通过CUT&Tag技术,研究人员揭示了ZCWPW2结合特性的独特性:在PRDM9存在的情况下,ZCWPW2在H3K4me3和H3K36me3双标记位点的富集显著增强。更重要的是,无论PRDM9存在与否,ZCWPW2都能独立结合启动子区域,调控包括ZCWPW1、EP300在内的减数分裂相关基因的转录。
免疫共沉淀-质谱分析进一步显示,ZCWPW2与ZCWPW1形成复合物,并与SYCP1、HSPA2、TEX11、MSH2、MLH1等重组相关蛋白相互作用。这种相互作用依赖于ZCWPW1,且不依赖于DNA结合。特别值得注意的是,ZCWPW1-ZCWPW2复合物与乳酸脱氢酶LDHA相互作用,并维持其酶活性。同时,ZCWPW2还通过调控组蛋白乙酰转移酶EP300的转录,共同促进重组相关蛋白的乳酸化修饰。
乳酸化组学分析显示,Zcwpw2缺陷睾丸中全局乳酸化水平显著降低,特别是在HSPA2-127K、HSPA2-129K、HSPA2-576K、SYCP1-734K、MDC1-53K等重组相关蛋白的特定位点。这些位点的乳酸化水平下降导致蛋白质稳定性降低,泛素化介导的降解增加,最终影响减数分裂重组的正常进行。
关键技术方法
研究主要应用了基因编辑技术构建Zcwpw2敲除小鼠模型,通过全外显子测序筛选人类患者突变,利用CUT&Tag分析全基因组结合位点,结合免疫共沉淀-质谱技术鉴定互作蛋白,并采用乳酸化组学全面评估蛋白质翻译后修饰变化。

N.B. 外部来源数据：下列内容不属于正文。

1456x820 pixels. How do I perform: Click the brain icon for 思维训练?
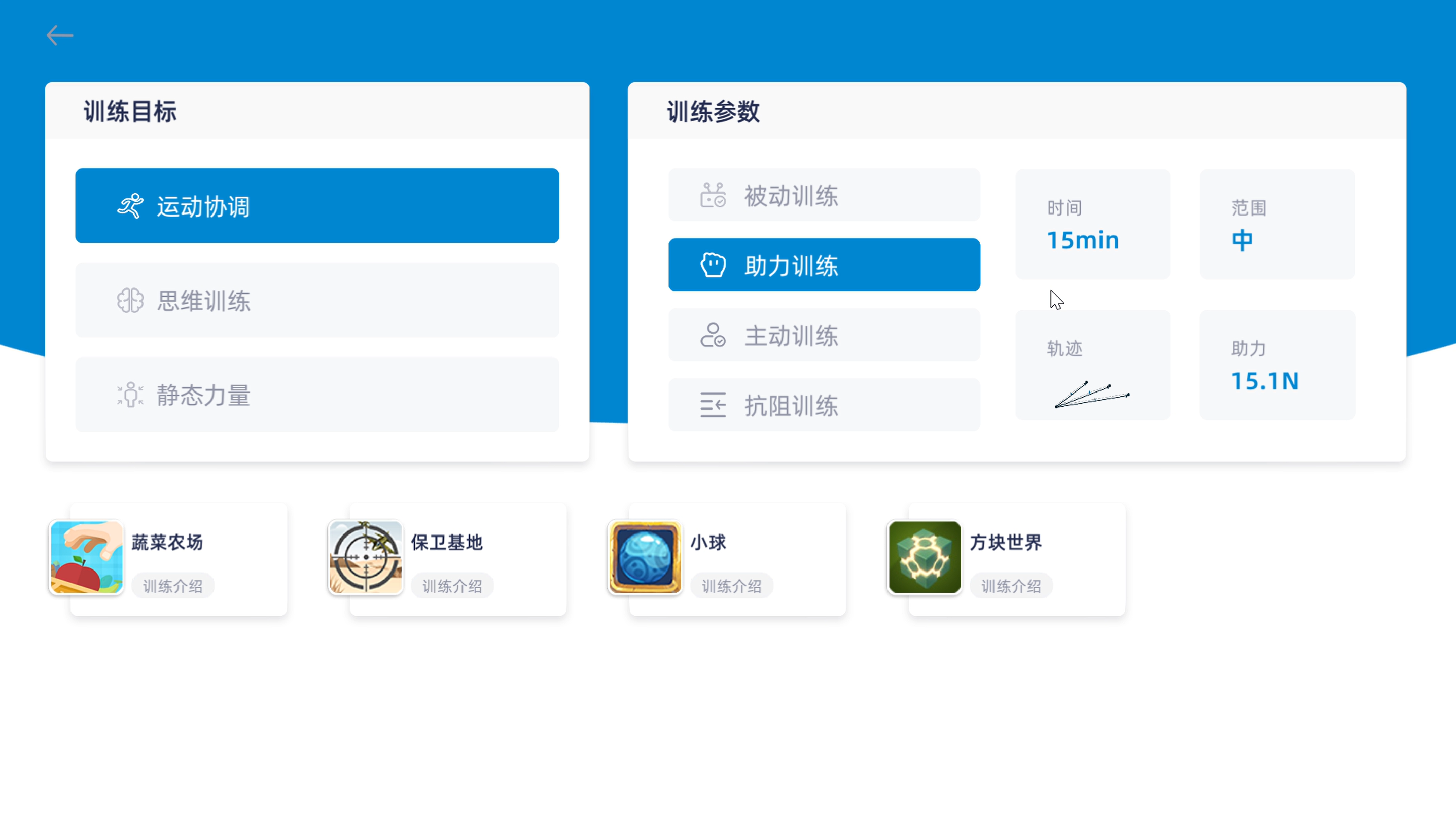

人类睾丸样本来自279名非梗阻性无精症患者队列。
ZCWPW2在人和小鼠减数分裂进程中不可或缺
研究人员发现ZCWPW2缺陷导致人和小鼠生殖细胞减数分裂停滞。在小鼠中,Zcwpw2敲除导致两性不育,睾丸组织显示精母细胞凋亡和发育停滞,卵巢中卵泡发育异常。在人类中,发现一名携带ZCWPW2纯合移码突变的无精症患者,其睾丸活检显示生精小管内仅有精原细胞和精母细胞,完全缺乏精子细胞。
Zcwpw2敲除小鼠表现出比Zcwpw1敲除更严重的减数分裂重组损伤
Zcwpw2缺陷精母细胞表现出严重的染色体联会异常,主要是同源染色体不联会。与Zcwpw1敲除相比,Zcwpw2敲除中每个精母细胞中不联会的染色体对数更多,表明ZCWPW2缺陷导致的联会缺陷更为严重。虽然DNA双链断裂形成正常,但修复过程受损,重组中间体MSH4和TEX11信号减少,交叉形成标志MLH1和MLH3焦点完全缺失。
ZCWPW2在PRDM9存在下富集于H3K4me3和H3K36me3位点并与ZCWPW1形成复合物
CUT&Tag分析显示,PRDM9能显著增强ZCWPW2在H3K4me3和H3K36me3双标记位点的富集。ZCWPW2与ZCWPW1形成复合物,通过各自的PWWP结构域相互作用。在PRDM9存在的情况下,大多数ZCWPW2峰与ZCWPW1峰在相同位点重叠。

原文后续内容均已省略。